Los churros con chocolate espeso están disponibles, pero son más un capricho ocasional o de invierno que un desayuno cotidiano. Los mejores churros de Sevilla se encuentran en churrerías especializadas, no en cafeterías que los sirven de forma secundaria. Vale la pena probarlos al menos una vez, especialmente en los meses más fríos, cuando el ritual de mojar masa frita en chocolate denso tiene todo el sentido.
ℹ️ Bueno saber
Sevilla tiene una sólida tradición de dulces conventuales: galletas, mazapanes y pasteles elaborados y vendidos por monjas de clausura. El Convento de Santa Paula en La Macarena y varios otros conventos de la ciudad venden estos productos a través de pequeñas ventanillas. Las galletas de almendra, los dulces de membrillo y las mermeladas son especialmente buenos y resultan un regalo muy práctico.
Consejos prácticos para comer en Sevilla
- Reservas en fin de semana Los bares de tapas populares no admiten reservas y funcionan por orden de llegada. Para restaurantes con servicio en mesa los viernes o sábados por la noche, conviene reservar con 24–48 horas de antelación, especialmente de abril a octubre.
- Menú del día La mayoría de los restaurantes ofrecen un menú del día entre semana: generalmente dos platos con pan, bebida y a veces postre por entre 10 y 14 €. Es, de manera consistente, la mejor opción para hacer una comida completa y económica en Sevilla.
- Efectivo o tarjeta El pago con tarjeta está muy extendido, pero los bares pequeños, los puestos de mercado y las churrerías suelen preferir efectivo. Llevar entre 20 y 30 € en billetes pequeños evita complicaciones.
- Propinas Las propinas no son obligatorias en España. Redondear al euro más cercano o dejar el cambio pequeño sobre la barra es un gesto habitual y bien recibido en los bares de barrio. En restaurantes con servicio en mesa, un 5–10 % se considera generoso.
- Puestos de pescado los lunes El pescado fresco en los mercados no suele estar disponible los lunes porque los barcos de pesca no salen los domingos. Planifique las comidas de pescado de martes a sábado.
Preguntas frecuentes
¿Las tapas son gratis en Sevilla como en Granada?
No. En Sevilla, las tapas se pagan. Se pide y se abona cada una por separado. La tradición granadina de la tapa gratis con cada bebida no existe aquí. Calcule entre 3 y 5 € por tapa y entre 10 y 15 € por un plato completo de carne o pescado.
¿Cuál es el plato más icónico de Sevilla?
El salmorejo es el plato más asociado a Sevilla: una sopa fría espesa de tomate enriquecida con pan y aceite de oliva, coronada con huevo duro y jamón.

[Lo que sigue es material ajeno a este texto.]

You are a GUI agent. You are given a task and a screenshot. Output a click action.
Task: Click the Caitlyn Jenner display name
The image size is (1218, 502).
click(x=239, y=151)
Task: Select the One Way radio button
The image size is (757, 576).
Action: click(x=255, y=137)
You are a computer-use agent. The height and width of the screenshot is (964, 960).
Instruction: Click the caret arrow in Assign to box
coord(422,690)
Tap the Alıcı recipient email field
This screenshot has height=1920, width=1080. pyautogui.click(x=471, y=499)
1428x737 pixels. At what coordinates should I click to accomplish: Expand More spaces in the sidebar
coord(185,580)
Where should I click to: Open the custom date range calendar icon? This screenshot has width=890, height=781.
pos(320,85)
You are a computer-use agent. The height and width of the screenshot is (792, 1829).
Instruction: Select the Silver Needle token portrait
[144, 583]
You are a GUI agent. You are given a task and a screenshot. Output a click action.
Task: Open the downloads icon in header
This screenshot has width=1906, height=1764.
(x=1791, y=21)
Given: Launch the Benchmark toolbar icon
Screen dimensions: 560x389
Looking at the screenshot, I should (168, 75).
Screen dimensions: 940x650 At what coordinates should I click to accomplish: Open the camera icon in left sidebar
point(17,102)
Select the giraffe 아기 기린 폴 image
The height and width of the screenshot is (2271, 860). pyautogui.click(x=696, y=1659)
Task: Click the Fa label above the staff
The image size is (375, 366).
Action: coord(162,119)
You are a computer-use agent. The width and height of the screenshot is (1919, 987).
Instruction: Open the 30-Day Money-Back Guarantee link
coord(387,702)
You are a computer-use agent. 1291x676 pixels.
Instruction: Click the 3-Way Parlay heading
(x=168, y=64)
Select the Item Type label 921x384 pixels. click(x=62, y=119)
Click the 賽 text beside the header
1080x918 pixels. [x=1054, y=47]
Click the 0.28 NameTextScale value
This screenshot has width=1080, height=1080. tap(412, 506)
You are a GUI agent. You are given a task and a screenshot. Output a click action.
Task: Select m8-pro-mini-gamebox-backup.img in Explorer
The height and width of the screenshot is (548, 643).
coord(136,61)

Es más contundente que el gazpacho y aparece en prácticamente todos los menús de bar tradicionales. Las espinacas con garbanzos le siguen de cerca.
¿A qué hora abren los restaurantes para cenar en Sevilla?
Los restaurantes tradicionales raramente empiezan el servicio de cenas antes de las 21:00. Muchos no se llenan hasta las 22:00. Las cocinas suelen cerrar entre las 23:30 y la medianoche. Llegar a cenar a las 19:00 significa, en muchos casos, comer solo en un restaurante vacío con carta reducida.
¿Cuál es el mejor mercado para comer en Sevilla?
El Mercado de Triana (Calle San Jorge 6) es la mejor opción para productos frescos y ambiente local. Abre de lunes a sábado, aproximadamente de 09:00 a 15:00. El Mercado Lonja del Barranco, junto al río, está más orientado al turismo pero tiene horario más amplio (desde las 10:00 hasta medianoche la mayoría de las noches, y hasta las 02:00 los viernes y sábados) y una amplia variedad de puestos de comida preparada.
¿Comer fuera en Sevilla es caro?
Sevilla es una de las ciudades más asequibles de España para comer. Una tapa cuesta entre 3 y 5 €, el menú del día entre semana ronda los 12–17 €, y una noche completa de tapas para dos personas en varios bares sale por unos 40–60 €. Se compara favorablemente con Madrid o Barcelona, donde la misma calidad cuesta bastante más.